For European governments considered as passive towards the socialist movement, FM 30-31 prescribed “special operations,” i.e., infiltration and black flag ops, to confront the public with the “true nature” of the leftist enemy. In 1978 politician Aldo Moro met his end in this context. He was abducted and killed by a branch of a radical leftist organization, the “Brigatto Rosso.” Later on it appeared that this group had been infiltrated by right-wing, Gladio-connected agents. Before the death of Moro, Italy had already gone through much violence with the infamous bomb attacks in Piazza Fontana in 1969 and Peteano in 1972. The climax followed in 1980 in Milan, when the roof of the city’s central station collapsed after a bomb explosion, causing 85 deaths.
One of the most infamous Gladio-connected names is that of Stefano delle Chiaie. This member of the nationalist neo-fascist organization Ordine Nuovo was one of the most important Gladio tools against the left. As far as the relationship between Gladio and the Turkish deep state of the ’70s is concerned, it should be mentioned that delle Chiaie was seen in the company of Turkish ultranationalist terrorist Abdullah Çatlı, who died during a much-discussed traffic accident in Susurluk in 1996. Before his death, Çatlı followed delle Chiaie on a trip to South America, where both made contact with local fascists and representatives of military regimes.
First, there was Gladio in Italy. Now Ergenekon, the next chapter of Turkey’s deep state, is being exposed. In many ways Ergenekon comes across as a remnant of the stay-behind structure from the ’50s, as a branch was set up in Turkey as well. With the end of the Cold War, a break with the past took place in organizations within the Turkish version of Gladio. The focus shifted in directions other than the left, with the Justice and Development Party (AKP) and the Gülen movement the latest targets of Turkey’s deep state.
But although the enemies are new, one thing hasn’t changed, because the strategies of today show a striking resemblance to those of the past. Ergenekon still uses the same psychological methods as Gladio did in ’70s Italy such as black flag operations and most likely infiltration by provocateurs, as well, for there are more than a few indications that Ergenekon has been provoking political and radical religious organizations to commit violent acts. The Kurdistan Workers’ Party (PKK), the Marxist/Leninist Revolutionary People’s Liberation Party/Front (DHKP/C) and the Islamic Hizbullah have been mentioned in this respect.
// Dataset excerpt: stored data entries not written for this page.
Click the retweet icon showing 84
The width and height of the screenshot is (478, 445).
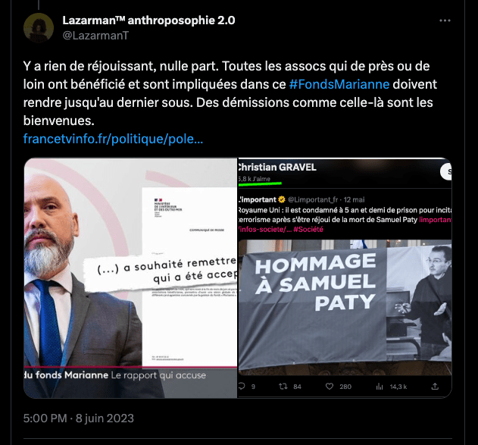(x=283, y=387)
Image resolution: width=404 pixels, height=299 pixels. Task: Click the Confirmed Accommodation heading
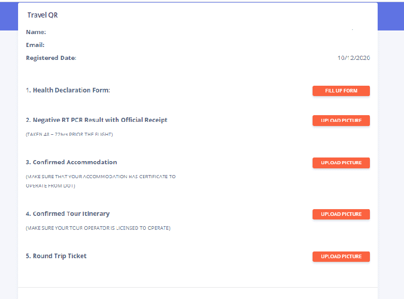click(71, 162)
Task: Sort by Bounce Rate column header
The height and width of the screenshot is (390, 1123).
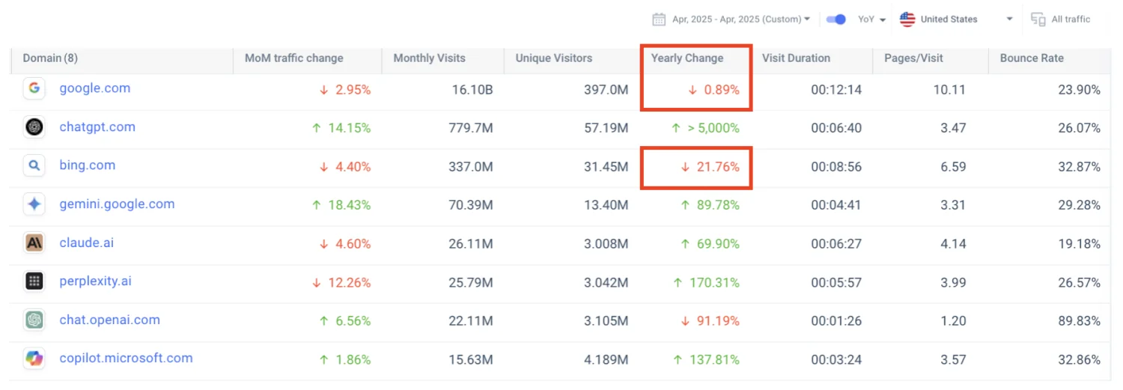Action: [x=1031, y=58]
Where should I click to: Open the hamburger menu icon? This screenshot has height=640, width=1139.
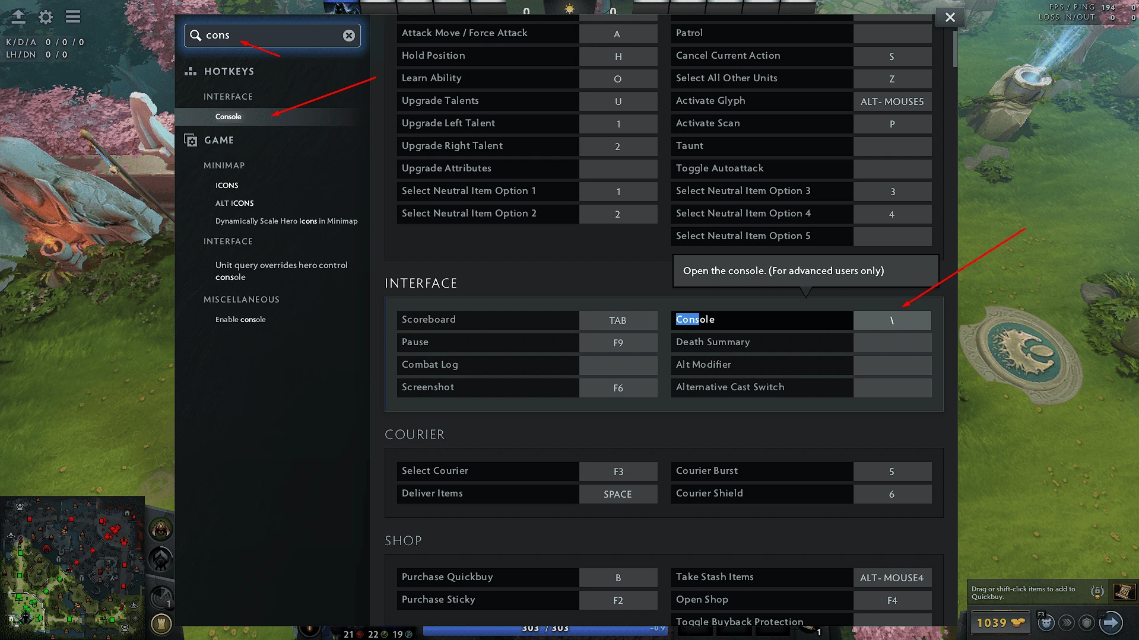tap(73, 17)
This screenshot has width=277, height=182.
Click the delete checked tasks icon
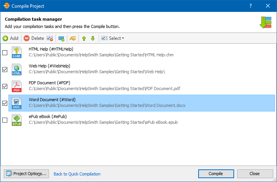tap(50, 38)
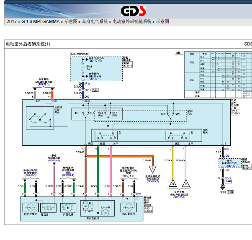Viewport: 252px width, 240px height.
Task: Click the 除霜器 heater symbol
Action: pyautogui.click(x=49, y=208)
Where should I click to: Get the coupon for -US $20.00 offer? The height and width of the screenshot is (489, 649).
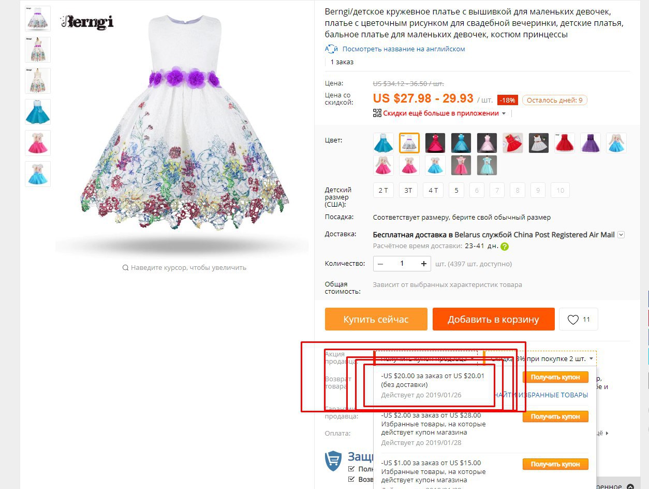click(555, 377)
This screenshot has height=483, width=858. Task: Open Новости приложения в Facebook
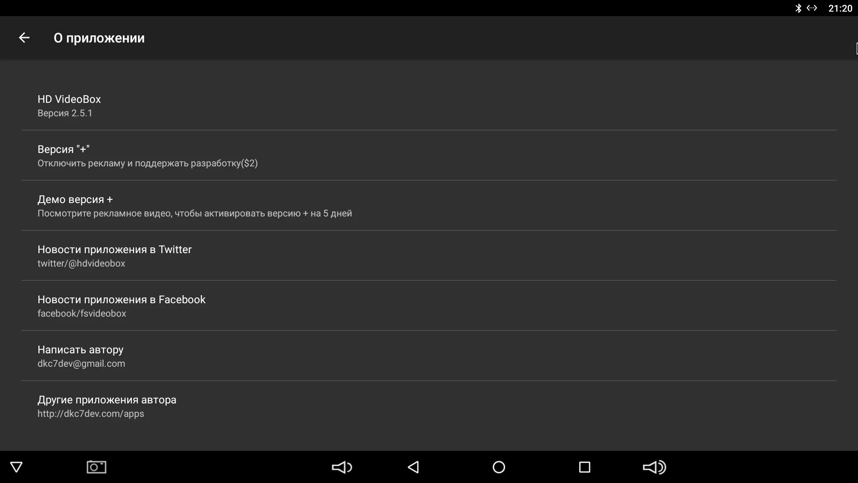point(429,306)
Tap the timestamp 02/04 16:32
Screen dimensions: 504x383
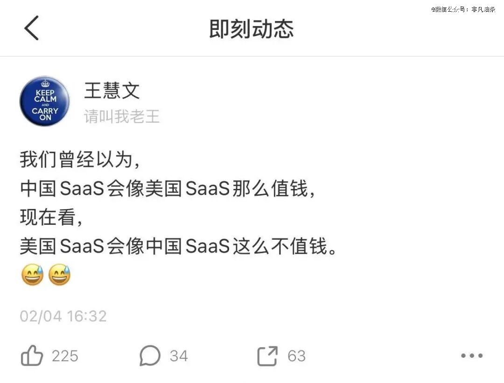63,316
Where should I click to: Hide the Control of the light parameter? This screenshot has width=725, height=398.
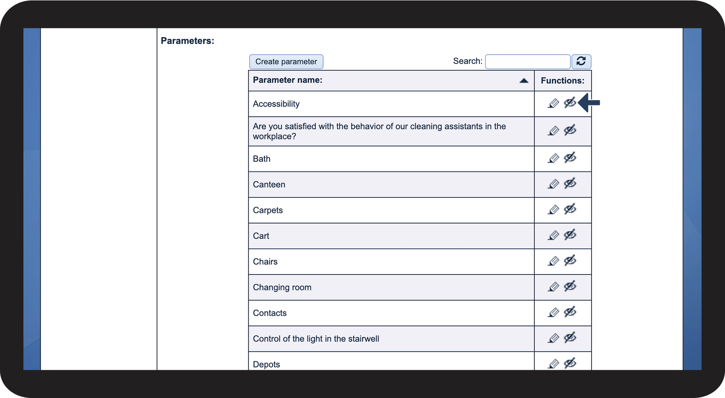tap(570, 338)
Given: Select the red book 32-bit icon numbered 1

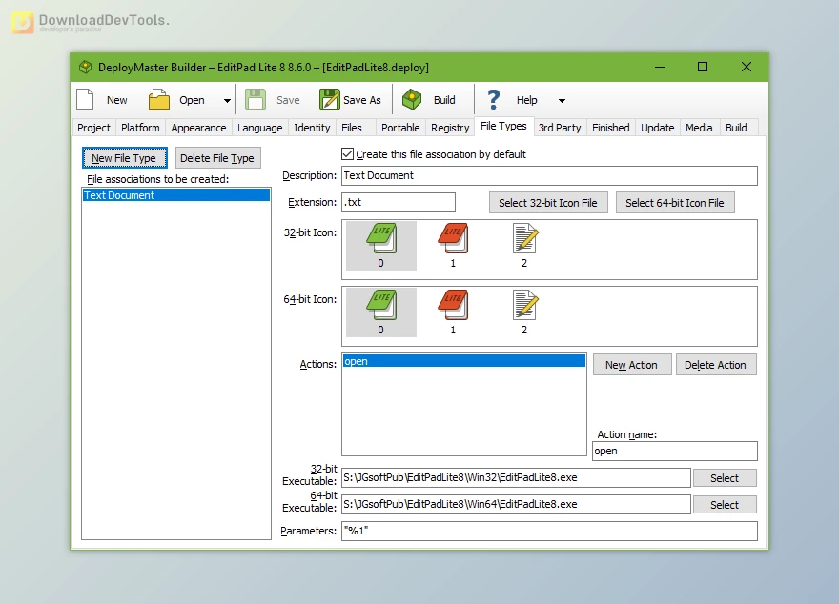Looking at the screenshot, I should pos(453,241).
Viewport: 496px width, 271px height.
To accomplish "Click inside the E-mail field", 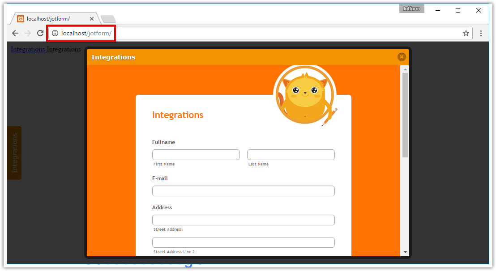I will (x=243, y=191).
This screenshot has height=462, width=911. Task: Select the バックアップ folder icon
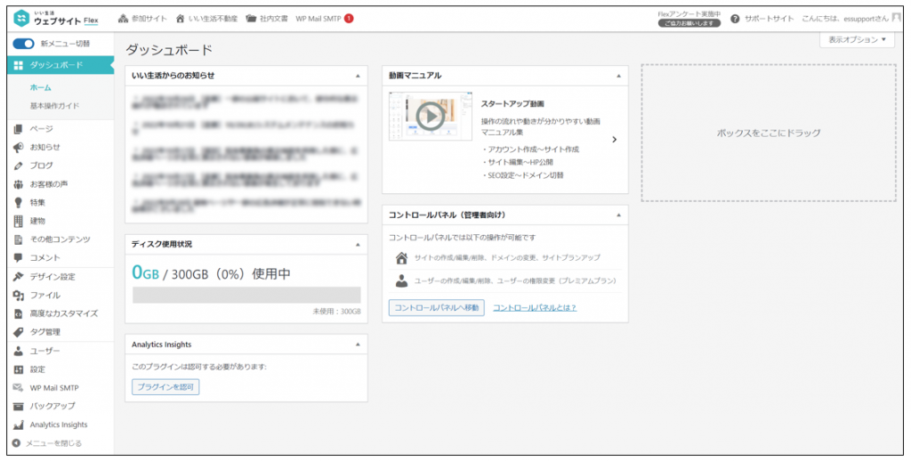19,406
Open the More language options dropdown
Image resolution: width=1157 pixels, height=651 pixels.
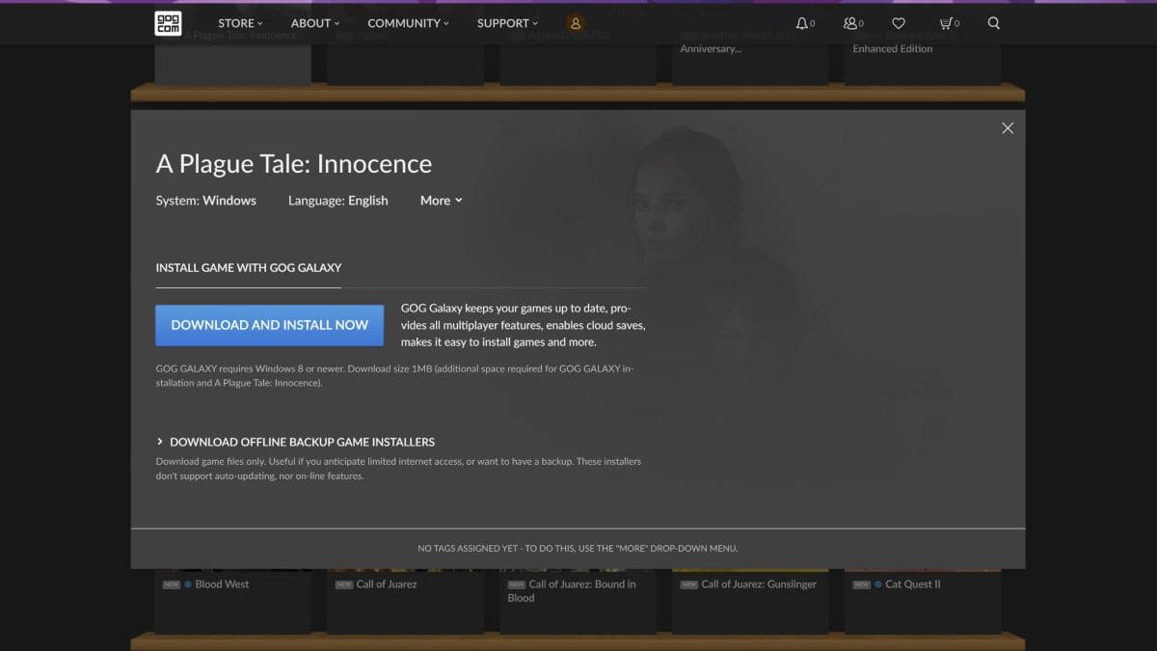click(x=441, y=201)
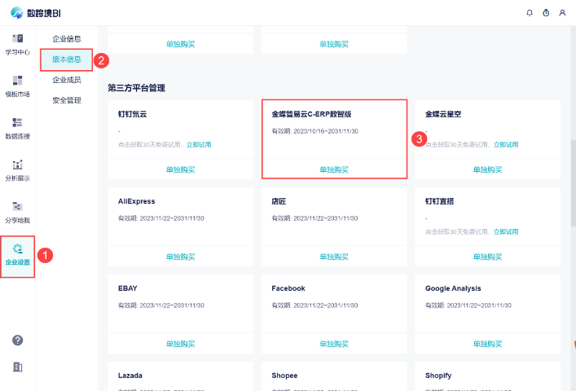Open 学习中心 in the left sidebar
This screenshot has height=391, width=576.
point(17,44)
Prosecutors portray Ergenekon as the mastermind behind actions attributed to the aforementioned groups. In attacks ranging from the assassination of businessmen and political activists by the DHKP/C and Hizbullah to the current wave of violence unleashed by the PKK, according to the prosecutors, Ergenekon is hidden behind it all. In the picture drawn by the investigation, Ergenekon is the Gladio of the 21st century. It is committing terrorism through terrorism and fighting a secret war against a nation from within the state.
The comparisons to Italy during the ’70s are abundant. But there’s one main difference between then and now: While Gladio was abolished and dismantled by European countries long ago, no such thing ever happened in Turkey. Italy was able to come to terms with the situation during Operation Clean Hands, which followed the exposure of the stay behind structure and its illegal activities in the early ’70s. Turkey never underwent this process. However, it is important that it will. Not only because it seems essential for the further growth of Turkey, for instance towards fully fledged membership in the European Union, but also for psychological reasons, so that Turkey is able to look in the mirror without reserve. After decades of deep state psychological warfare, this can be difficult. But that’s the process Turkey is now in.
*Peter Edel is a freelance writer and photographer based in İstanbul.